じゃ、今度は同期済みの画像ファイルをワンタップして、ポップアップから[上向き矢印]を選びます。先に、あとで解説すると書いた[Copy Image](書類の場合はCopy File)と[Save Image](画像のみ。書類の場合は表示されない)のボタンが現れます。

[Save Image]をタップすると、iPadのアルバムに写真が保存されます。これは、たとえば、Dropboxに保存したファイルをiPadに入れておきたい場合なんかに使える機能かな。あまりそういう機会はなさそうだけどね。

もう1つの[Copy Image]はというと……。最初はDropboxの別のフォルダーにペーストするためのボタンかと思ったのだけど、どこを探してもそういうメニューがない。オレが見つけられなかっただけなのか? たぶん、ないと思います。

そこで、Evernoteを立ち上げて新規ノートにペーストしてみたところ……

はい、バッチリ貼り付けられました。なるほど、Dropboxに保存した画像をEvernoteのノートに挿入できるってことだね。これは便利かも!

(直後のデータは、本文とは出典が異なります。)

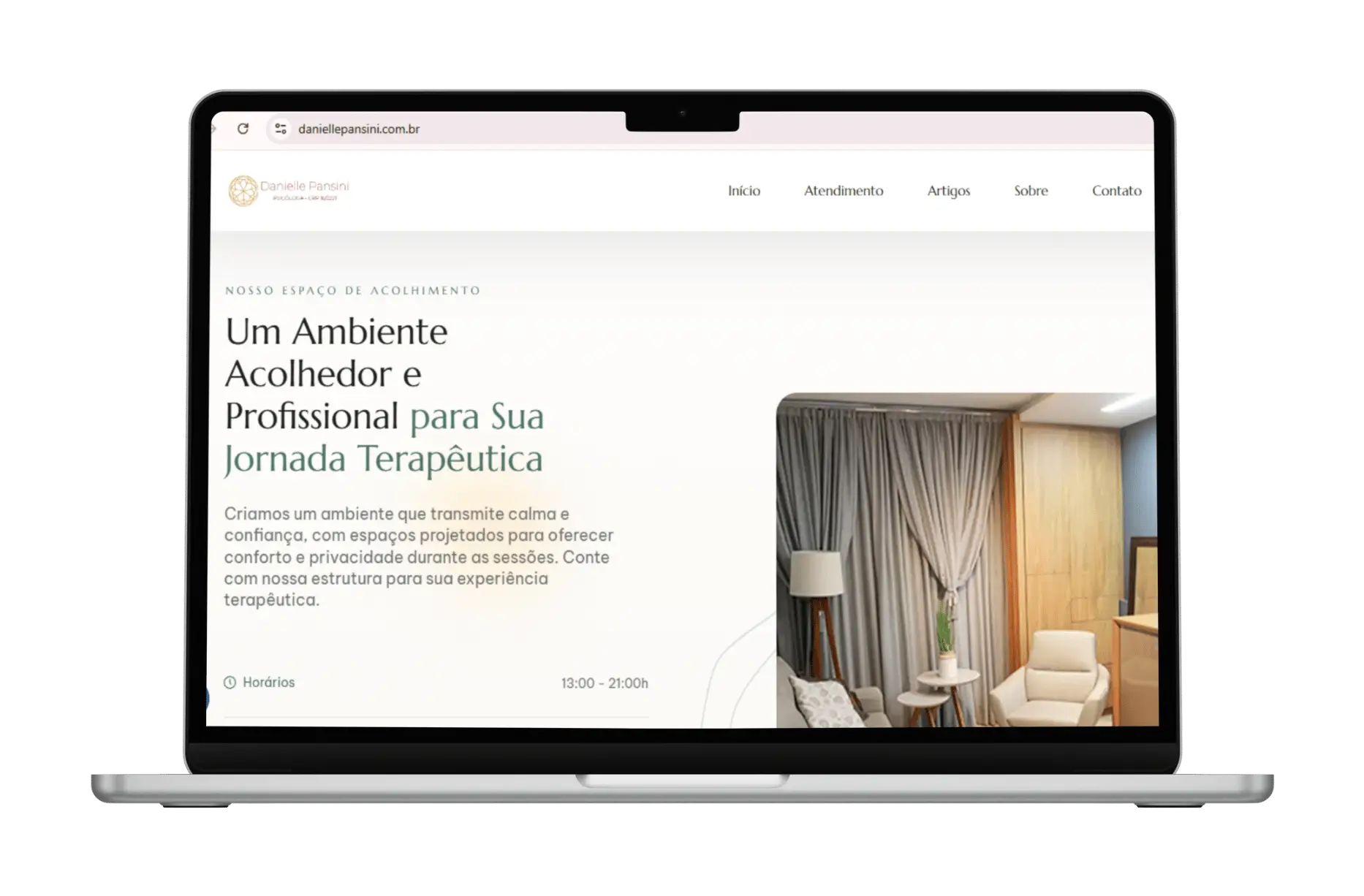Image resolution: width=1364 pixels, height=896 pixels.
Task: Go to the Início page
Action: coord(743,191)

あとは、Notabilityのように画像を挿入できるノートアプリでもいけましたよ。

はい、こんな感じ。画像が縦になっちゃってますが……。そうか、他のアプリに貼り付けるための[Copy]なのか?

と思ってPDFなんかの書類をコピーしてみたのだけど、貼り付ける先が見つからないんだよね。そういうアプリってあったかなぁ? ありそうだけど、いまは思い当たりません。ちなみにEvernoteはダメでした。

やっぱり、Berokyoの中にペーストメニューがあるのだろうか。今回の最大の謎です。どなたか、解けた方はぜひ教えてください!

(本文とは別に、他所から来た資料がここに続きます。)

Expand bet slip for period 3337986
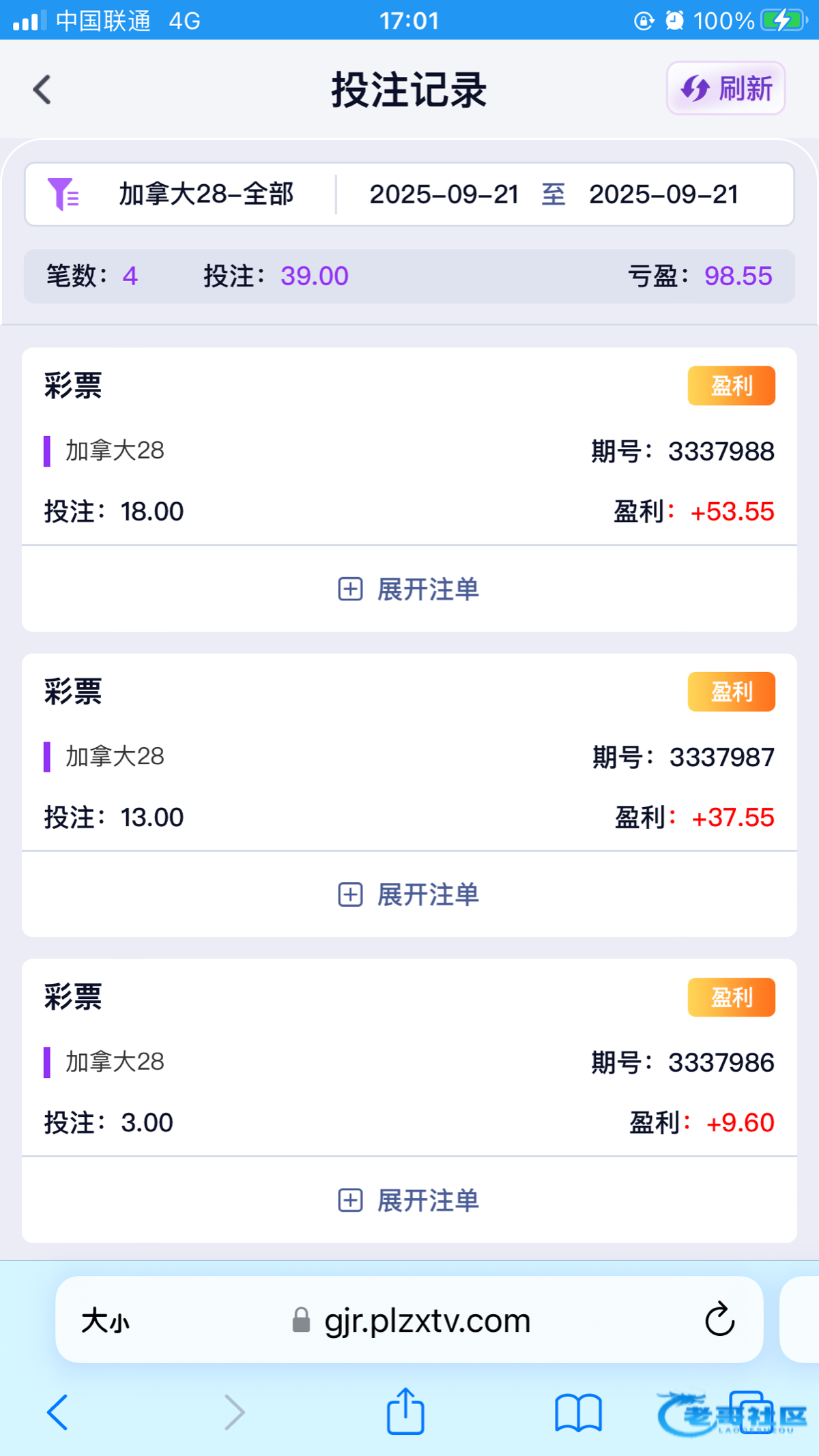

最後は、iTunesで転送したファイルのアップロードで締めましょうか。ただ、正直いって、これはあまりやらないだろうなと思います。パソコンからiTunesで転送せずとも、そのままDropboxに保存すればいいんだものね。もしかしたら、使う機会があるかもしれないということで、一応、押さえておきましょうか。

まず、iTunesからBerokyoに使いたいファイルを転送しておきます。

こんな感じですね。

次に、下部ツールバーから[+]→[New BookShelf]→[Documents Bookshelf]とタップします。iTunes転送専用のファイル棚が作成され、送られたファイルが表示されます。

ちなみに、オフィスとiWorkの6種類の文書を転送してみたところ、すべてプレビューできました。左から、エクセル、ワード、Numbers、Keynote、Pages、パワーポイントが並んでます。アイコンはなぜかiWorkのものになってたりするんだけどね。

この状態で、ファイル棚を右にフリックすると、最初に作成したDropboxのBookshelfが現れます。この棚をフリックで切り替えるインターフェイスも気に入ってますよ。

ファイルをアップロードしたフォルダーを開いて、下部ツールバーから[+]→[Add Items]→[Select Files]とタップします。

ポップアップにiTunesで転送したファイルの一覧が表示されます。あとは、写真のときと同様に、DropboxにアップロードしたいファイルをすべてタップしていけばOK。使う場面が思い浮かばないけれど、いちおう、本家にはない機能の4つ目ということで。

右上の歯車アイコンをタップすると設定画面が出てきます。

ここで棚の名前を変えたり、フォルダー間のスペースを調整したり、ファイルの拡張子を非表示から表示に変えたりできます。ダブルタップの操作感がイヤだという人は、iPadの作法であるワンタップに変えることもできますよ。

冒頭に書いたように、Berokyoはユニバーサルアプリ。iPhone版も……

まったく同じデザイン&操作感で使えますよ。個人的にはiPadでの活用がメインになりそうだけど、写真のアップロードに関してはむしろiPhone版のほうが大活躍しそうな予感。

年末に登場したDropCameraDropPhoxPicboxと並んで、今年持っていたいアプリの1つじゃないかと思いますね。

以上が本家の足りないところを補ってくれるうれしいアプリ、Berokyoのおもな機能です。このほかにも連絡先をBookshelfにできたりするんだけど、うーん、オレは使わないかな。iTunes転送の部分もやっぱり必要ないと思うし。

ほんと、Dropbox棚だけでいいと思います。それだけで十分に使う価値がありますね。新年早々気が早いですが、このBerokyo、2011年のベストアプリに堂々のノミネートという感じです。そのくらい気に入ってます。

そうそう、このレビューを書くために試用している間、二度ほどアプリがクラッシュしましたね。まだちょっと不安定なところもあるみたい。ま、そのあたりは例によってアップデートで解決されるでしょう。あと、要望としてはファイルやフォルダーの移動ができたらいいかなと思います。

というところで今日はおしまいです。本当に昨年はお世話になりました。今年もよりいっそう精進していきたいと思っています。どうぞ、よろしくお願いします。 では、また!